EXTRACTED DATA
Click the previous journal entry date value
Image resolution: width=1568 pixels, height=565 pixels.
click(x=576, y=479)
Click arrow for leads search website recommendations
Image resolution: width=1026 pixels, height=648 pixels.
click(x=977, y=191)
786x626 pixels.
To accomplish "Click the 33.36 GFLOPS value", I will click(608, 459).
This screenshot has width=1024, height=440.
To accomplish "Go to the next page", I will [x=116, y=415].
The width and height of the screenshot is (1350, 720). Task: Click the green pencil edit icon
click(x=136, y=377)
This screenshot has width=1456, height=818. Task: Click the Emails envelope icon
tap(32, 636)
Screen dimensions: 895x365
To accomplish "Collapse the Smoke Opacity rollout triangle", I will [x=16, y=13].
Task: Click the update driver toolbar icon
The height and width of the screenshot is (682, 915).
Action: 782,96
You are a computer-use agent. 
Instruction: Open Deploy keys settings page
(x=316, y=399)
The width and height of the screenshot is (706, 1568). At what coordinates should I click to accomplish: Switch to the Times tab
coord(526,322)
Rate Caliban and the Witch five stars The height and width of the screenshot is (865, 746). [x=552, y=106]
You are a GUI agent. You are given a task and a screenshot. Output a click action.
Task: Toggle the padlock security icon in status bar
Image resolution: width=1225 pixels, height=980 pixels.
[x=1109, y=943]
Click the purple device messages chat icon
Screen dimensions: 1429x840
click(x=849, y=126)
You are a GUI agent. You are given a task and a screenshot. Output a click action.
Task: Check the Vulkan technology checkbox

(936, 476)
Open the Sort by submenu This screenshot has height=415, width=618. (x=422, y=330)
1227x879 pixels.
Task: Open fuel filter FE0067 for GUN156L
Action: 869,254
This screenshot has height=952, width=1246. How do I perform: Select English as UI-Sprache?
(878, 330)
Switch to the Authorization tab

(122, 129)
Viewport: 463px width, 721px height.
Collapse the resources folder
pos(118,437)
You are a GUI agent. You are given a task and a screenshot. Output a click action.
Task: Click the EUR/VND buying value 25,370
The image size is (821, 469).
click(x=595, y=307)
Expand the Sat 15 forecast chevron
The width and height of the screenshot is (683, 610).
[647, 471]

TASK
Copy the full listing verbatim.

ANSWER BOX
Click the previous journal entry date value
Image resolution: width=1568 pixels, height=565 pixels.
click(x=576, y=479)
Click arrow for leads search website recommendations
Image resolution: width=1026 pixels, height=648 pixels.
click(x=977, y=191)
786x626 pixels.
To accomplish "Click the 33.36 GFLOPS value", I will click(608, 459).
This screenshot has width=1024, height=440.
To accomplish "Go to the next page", I will [x=116, y=415].
The width and height of the screenshot is (1350, 720). Task: Click the green pencil edit icon
click(x=136, y=377)
This screenshot has width=1456, height=818. Task: Click the Emails envelope icon
tap(32, 636)
Screen dimensions: 895x365
To accomplish "Collapse the Smoke Opacity rollout triangle", I will [x=16, y=13].
Task: Click the update driver toolbar icon
The height and width of the screenshot is (682, 915).
Action: 782,96
You are a computer-use agent. 
Instruction: Open Deploy keys settings page
(x=316, y=399)
The width and height of the screenshot is (706, 1568). At what coordinates should I click to accomplish: Switch to the Times tab
coord(526,322)
Rate Caliban and the Witch five stars The height and width of the screenshot is (865, 746). [x=552, y=106]
You are a GUI agent. You are given a task and a screenshot. Output a click action.
Task: Toggle the padlock security icon in status bar
Image resolution: width=1225 pixels, height=980 pixels.
[x=1109, y=943]
Click the purple device messages chat icon
Screen dimensions: 1429x840
click(x=849, y=126)
You are a GUI agent. You are given a task and a screenshot. Output a click action.
Task: Check the Vulkan technology checkbox

(936, 476)
Open the Sort by submenu This screenshot has height=415, width=618. (x=422, y=330)
1227x879 pixels.
Task: Open fuel filter FE0067 for GUN156L
Action: 869,254
This screenshot has height=952, width=1246. How do I perform: Select English as UI-Sprache?
(878, 330)
Switch to the Authorization tab

(122, 129)
Viewport: 463px width, 721px height.
Collapse the resources folder
pos(118,437)
You are a GUI agent. You are given a task and a screenshot. Output a click action.
Task: Click the EUR/VND buying value 25,370
The image size is (821, 469).
click(x=595, y=307)
Expand the Sat 15 forecast chevron
The width and height of the screenshot is (683, 610).
[647, 471]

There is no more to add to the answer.